Task item: In the listing below, find the line with "56th Annual Bell Ringer Awards (486, 893)" and the line with "open for nominations (323, 1425)". Repeat those two lines and all lines between them exactly.
= = = = =
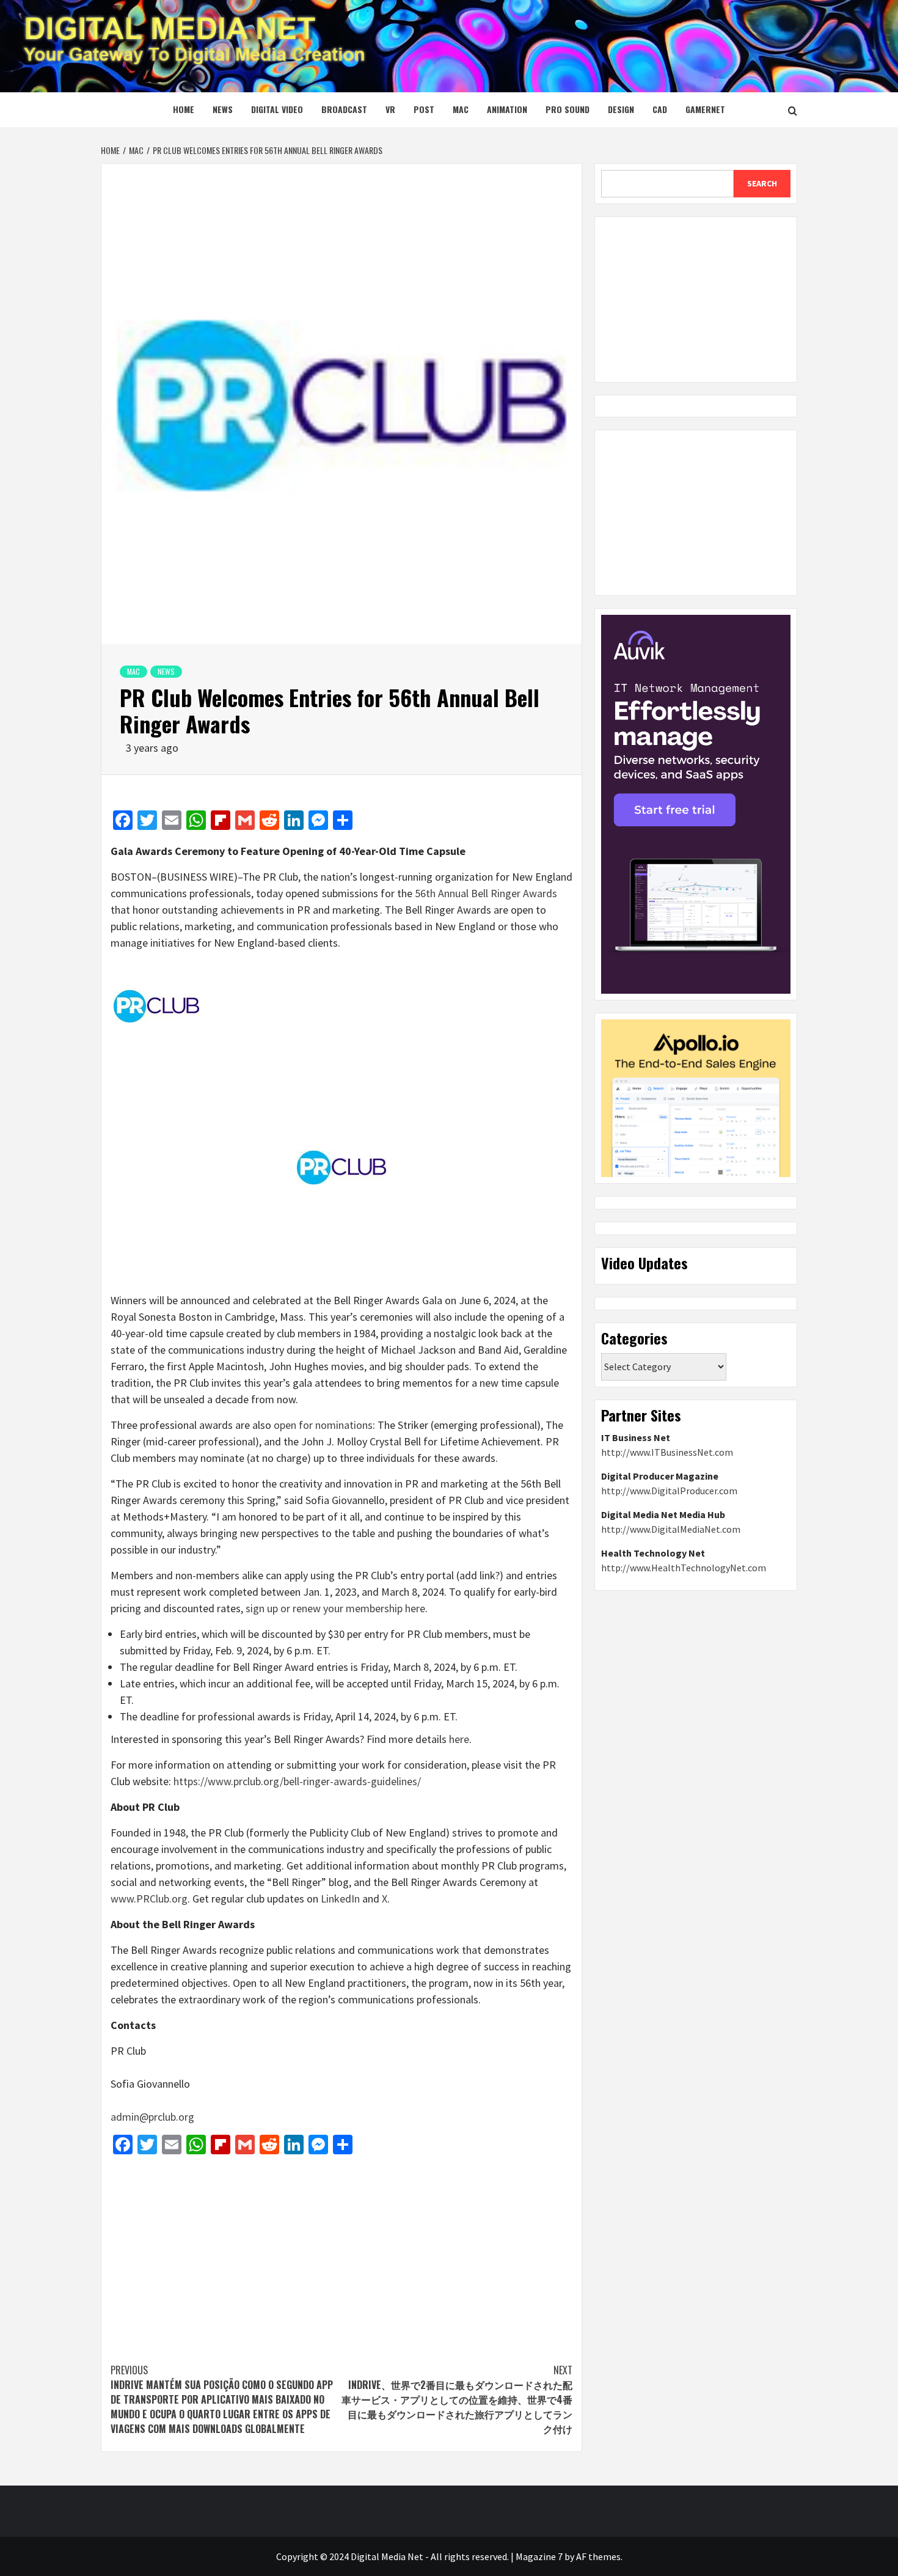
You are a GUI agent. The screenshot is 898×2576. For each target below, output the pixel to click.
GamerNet (705, 109)
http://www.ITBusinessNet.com (667, 1452)
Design (621, 109)
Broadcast (344, 109)
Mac (461, 109)
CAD (659, 109)
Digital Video (277, 109)
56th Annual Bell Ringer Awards (486, 893)
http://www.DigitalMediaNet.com (670, 1529)
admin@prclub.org (152, 2117)
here (459, 1739)
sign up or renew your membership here (335, 1608)
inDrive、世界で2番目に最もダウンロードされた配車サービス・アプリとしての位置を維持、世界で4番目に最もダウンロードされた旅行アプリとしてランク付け (456, 2399)
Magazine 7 (539, 2556)
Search (762, 183)
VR (390, 109)
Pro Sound (568, 109)
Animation (507, 109)
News (223, 109)
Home (183, 109)
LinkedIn (340, 1899)
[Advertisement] (341, 2252)
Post (424, 109)
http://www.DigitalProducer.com (669, 1490)
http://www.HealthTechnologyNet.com (683, 1567)
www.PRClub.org (149, 1899)
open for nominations (323, 1425)
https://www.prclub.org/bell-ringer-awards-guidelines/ (297, 1781)
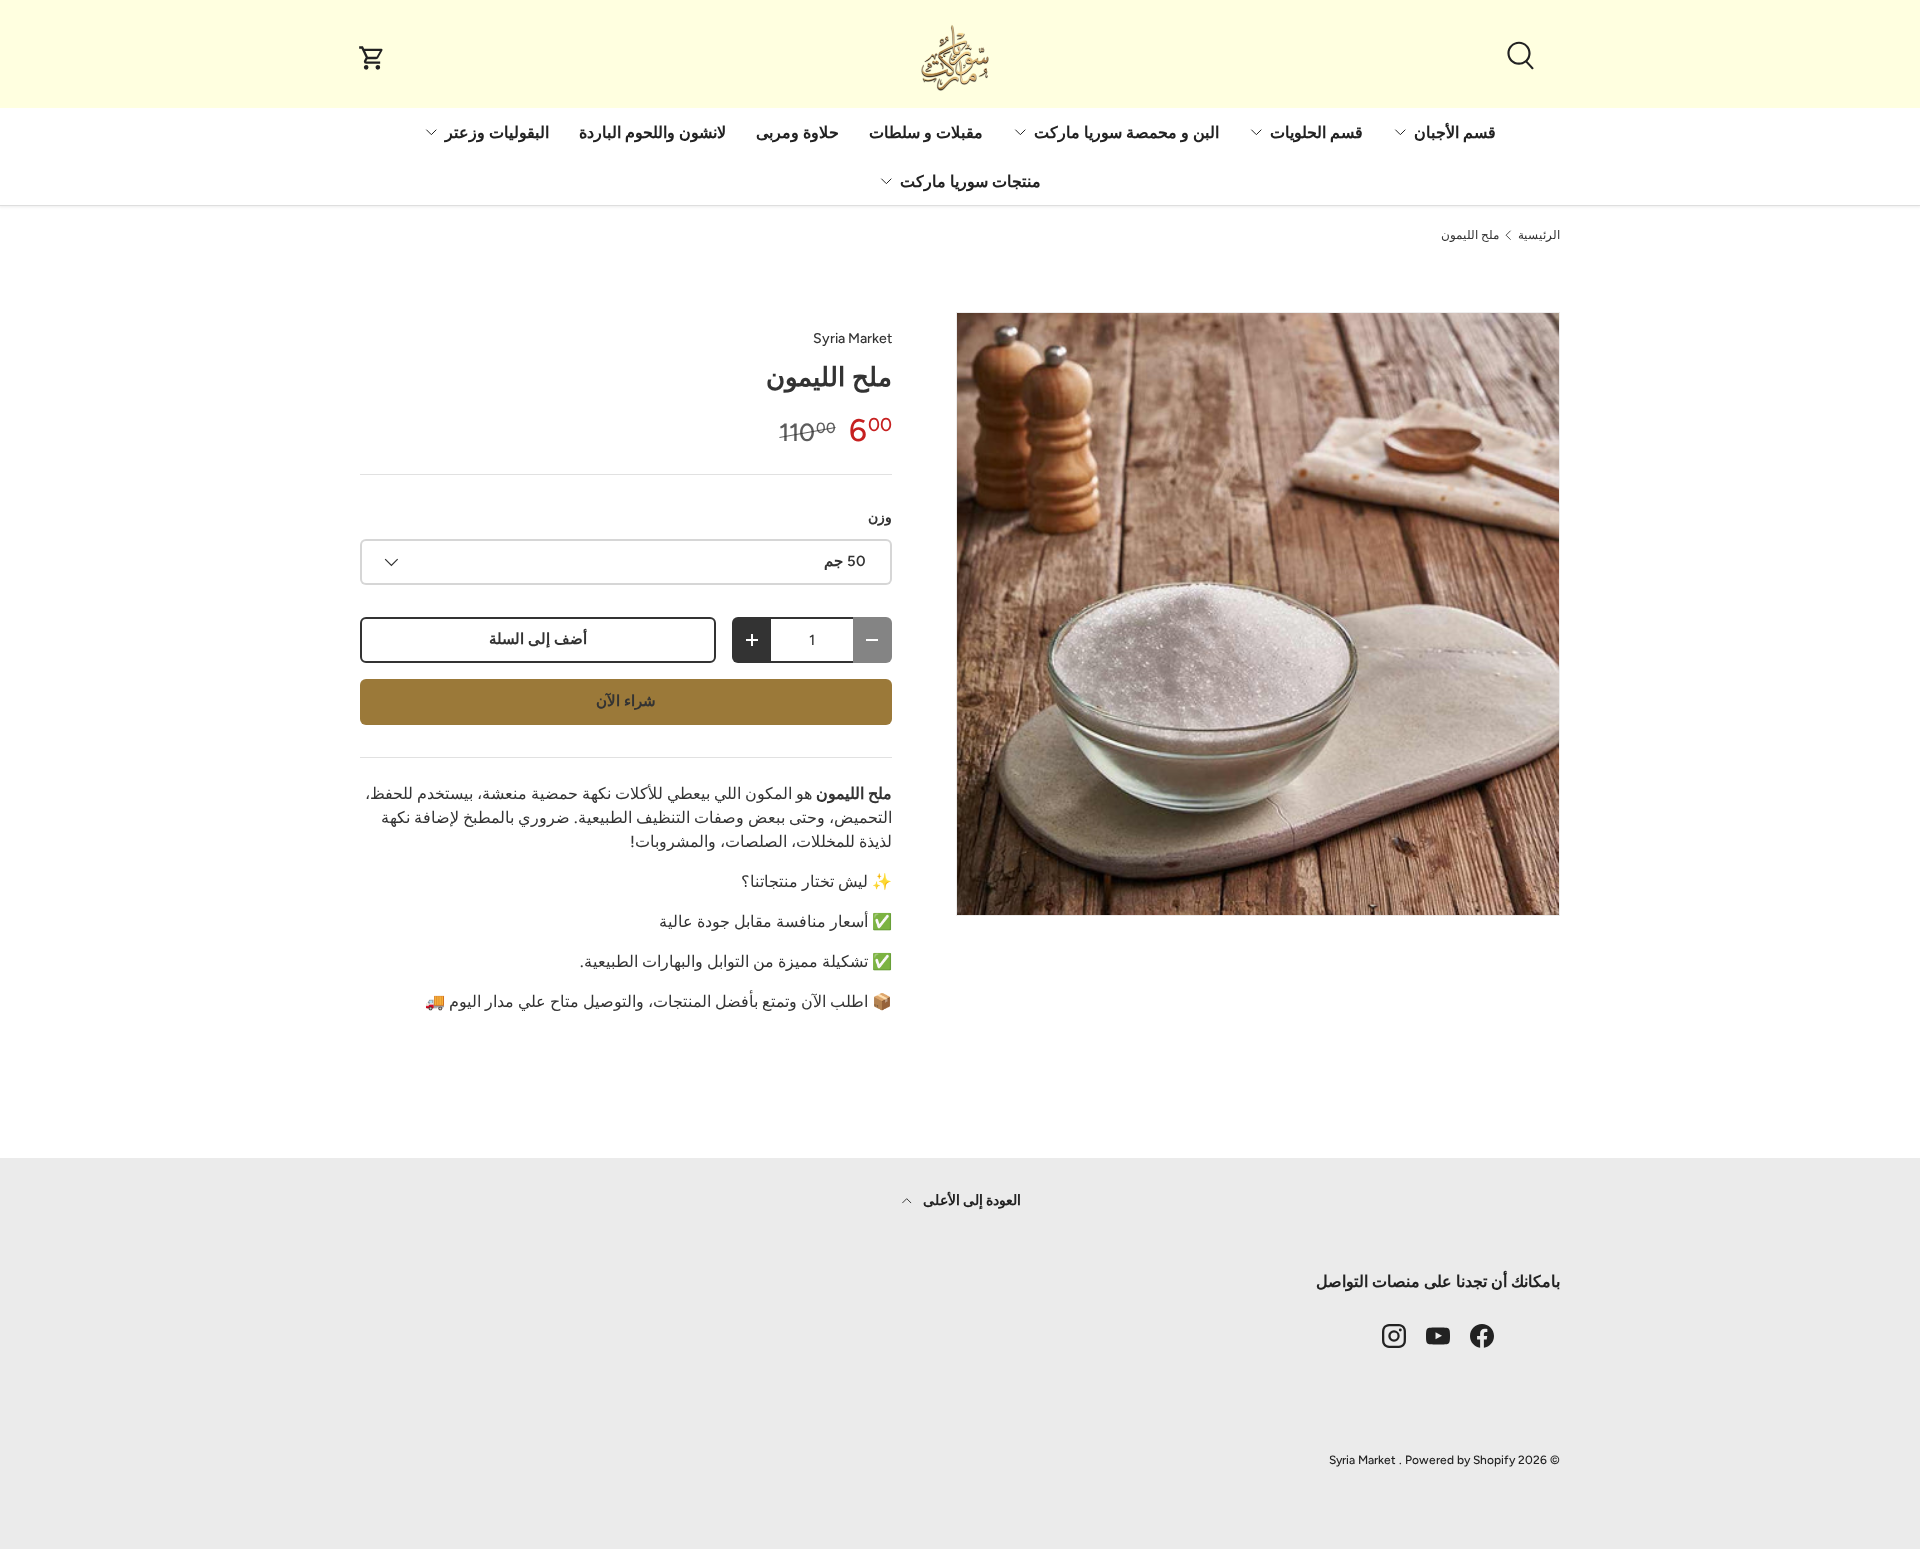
= = = = =
Answer to this problem:
56th Annual Bell Ringer Awards (486, 893)
http://www.DigitalMediaNet.com (670, 1529)
admin@prclub.org (152, 2117)
here (459, 1739)
sign up or renew your membership here (335, 1608)
inDrive、世界で2番目に最もダウンロードされた配車サービス・アプリとしての位置を維持、世界で4番目に最もダウンロードされた旅行アプリとしてランク付け (456, 2399)
Magazine 7 (539, 2556)
Search (762, 183)
VR (390, 109)
Pro Sound (568, 109)
Animation (507, 109)
News (223, 109)
Home (183, 109)
LinkedIn (340, 1899)
[Advertisement] (341, 2252)
Post (424, 109)
http://www.DigitalProducer.com (669, 1490)
http://www.HealthTechnologyNet.com (683, 1567)
www.PRClub.org (149, 1899)
open for nominations (323, 1425)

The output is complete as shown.